On 12 May 2014 15:09, Jan Møller <jan.mol...@gmail.com> wrote:
>
> I think having 3 encoding formats (long/short/compact) is over engineered,
> and basically only makes implementing the standard a pain in the rear. From
> a user experience point of view only the long format makes sense, and it is
> only a few bytes longer than the short version.
>

True.  Since nobody has objected, the draft has been reworked and is
much leaner now:
https://github.com/cetuscetus/btctool/blob/bip/bip-xxxx.mediawiki .
The reasons for not making M and checksum fields optional are added to
the Rationale section.

The main difference is that the shared secret can be in encoded form,
e.g.
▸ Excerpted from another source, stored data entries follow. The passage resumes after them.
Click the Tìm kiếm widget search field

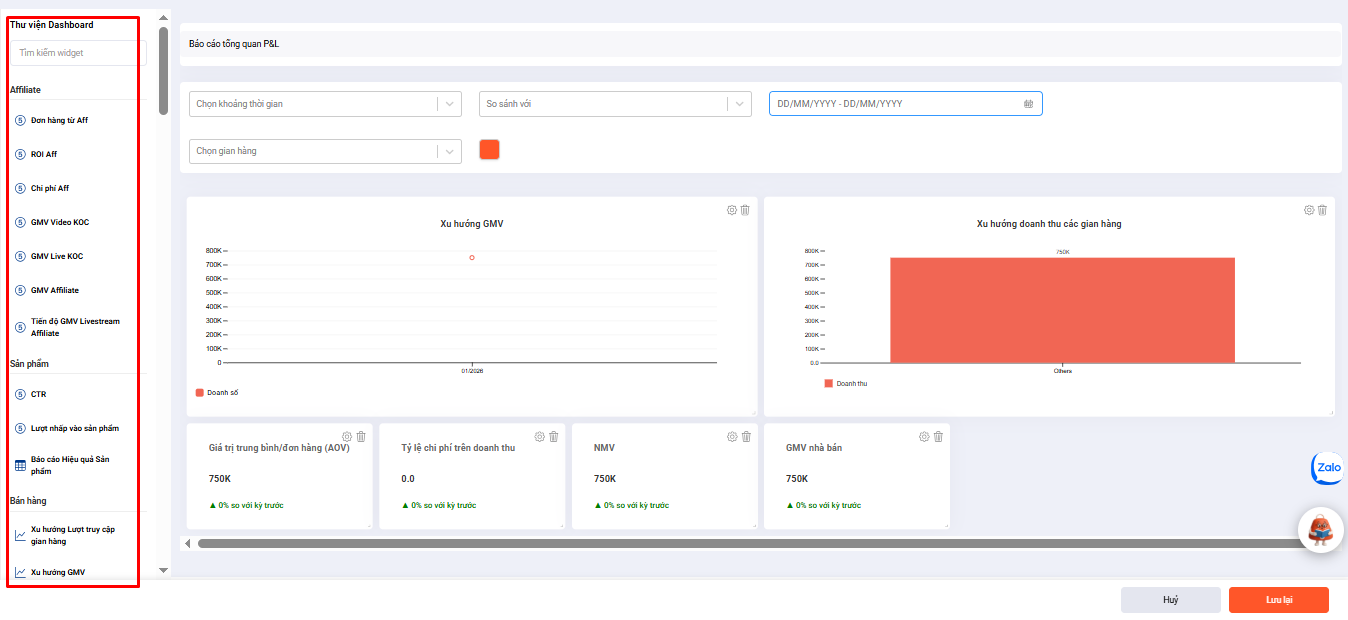point(78,53)

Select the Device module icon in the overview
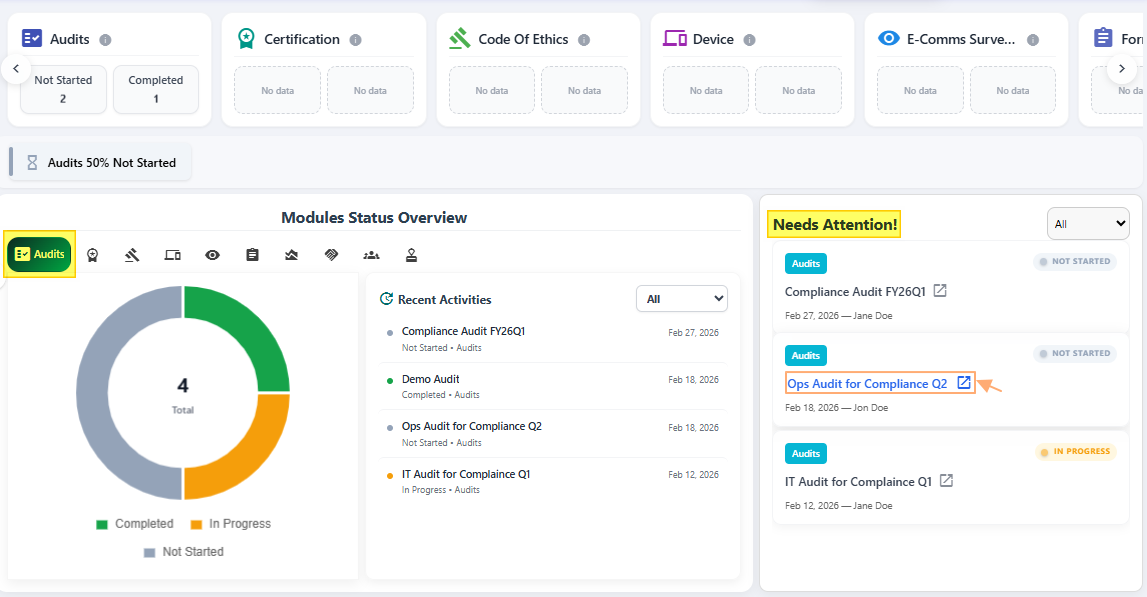(x=172, y=254)
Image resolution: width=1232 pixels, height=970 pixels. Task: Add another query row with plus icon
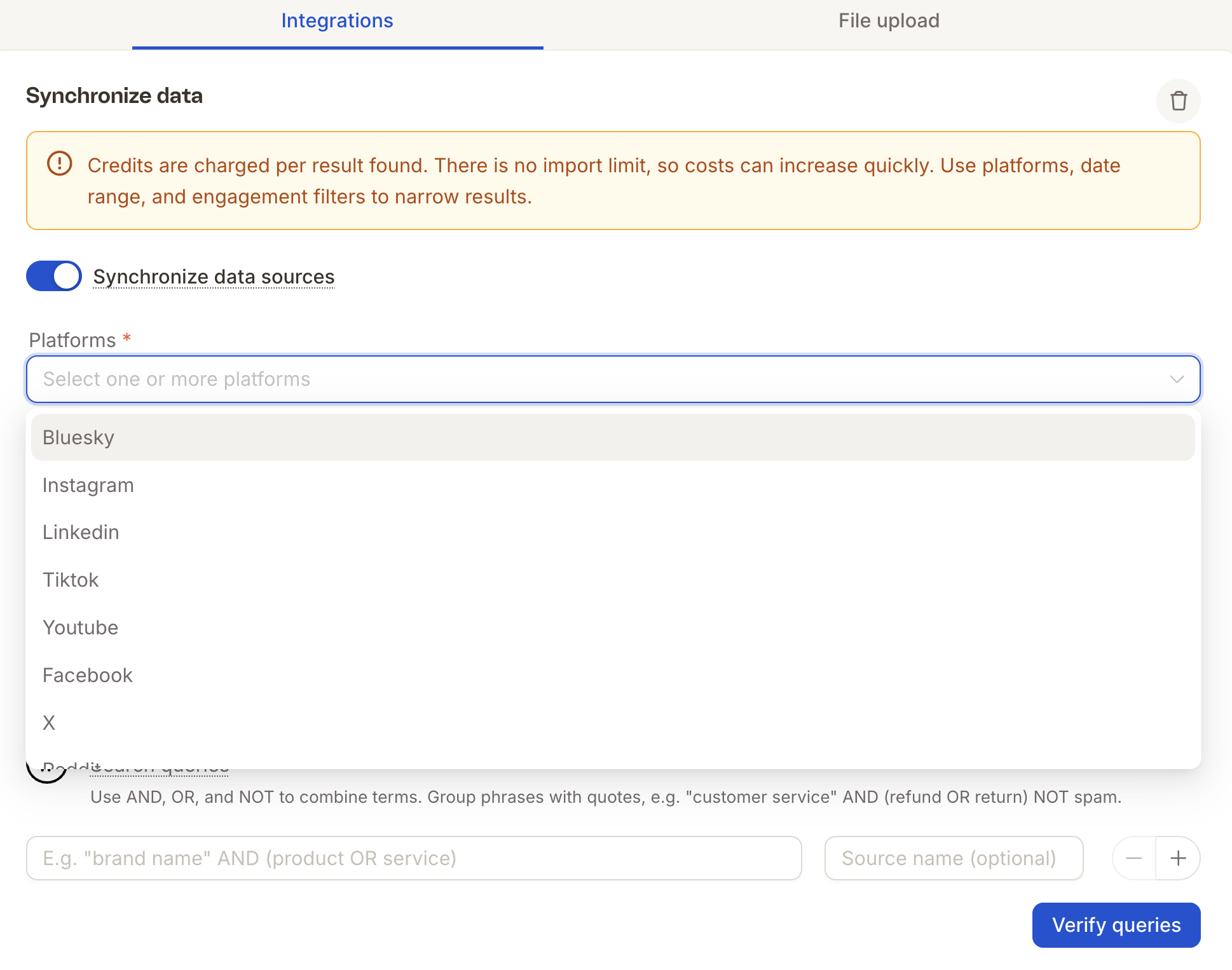pos(1178,858)
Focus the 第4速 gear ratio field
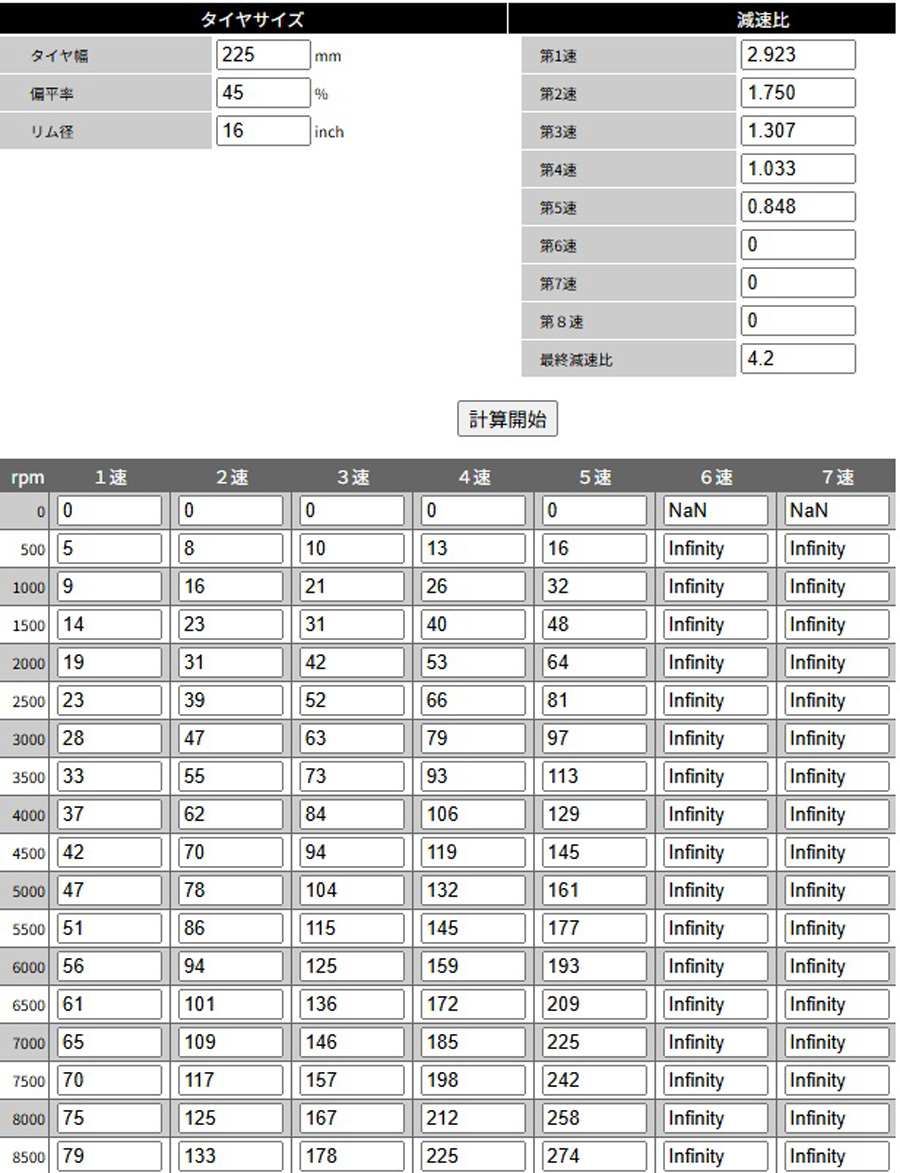 pos(797,169)
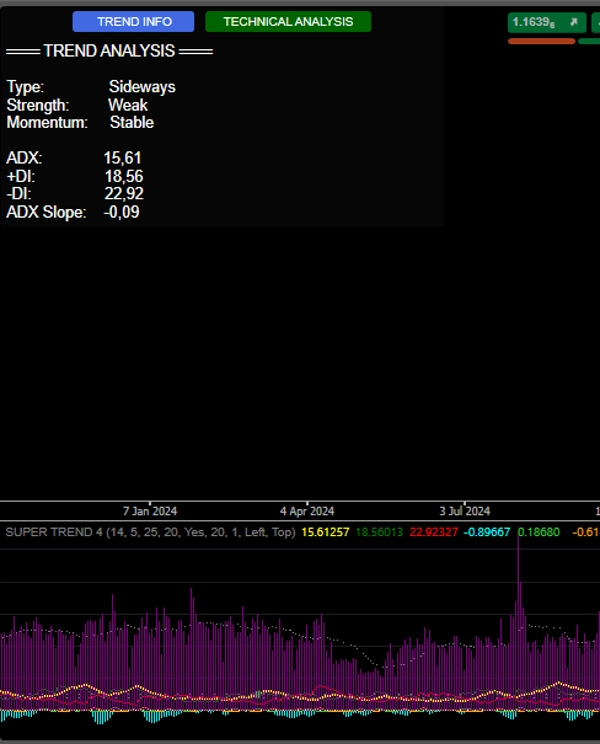The height and width of the screenshot is (744, 600).
Task: Select the green 0.18680 indicator value
Action: [x=539, y=532]
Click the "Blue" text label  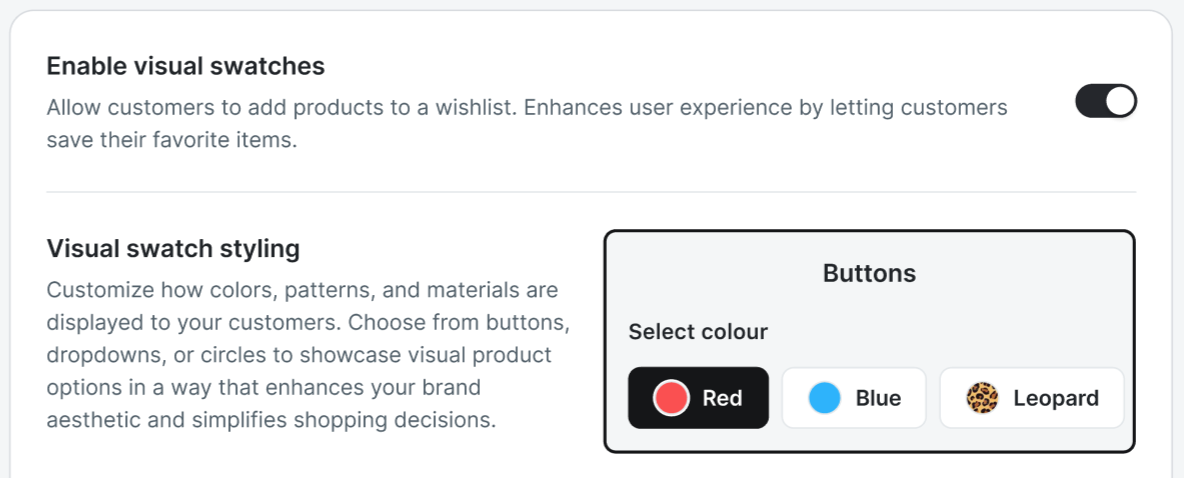pos(878,398)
SIPA or BIP38 instead of a plain private key.  This makes SSS a
general purpose container for any kind of secret data.  The benefits
are:
- no need to change the spec to carry another type of content;
- testnet and altcoins do not need any treatment in this spec;
- content-specific metadata, such as compressed/uncompressed,
encrypted/non-encrypted, key inception time point etc., are encoded
together with the secret, rather than provided for separately and
individually in this spec.

As we are now dealing with secrets of arbitrary length, GF(256) as the
underlying field becomes much more advantageous than GF(large prime).

An inconvenience of variable length is that we have no control of the
Base58 prefix.  This was solved by moving the magic prefix outside of
the Base58 encoded content: SSS-abcdefgh.  'SSS-' acts as the
application identifier both to humans and machines, and abcdefgh is
the Base58 encoding of the share without any application/magic bytes.
(This may seem mildly controversial, but is there a better way?)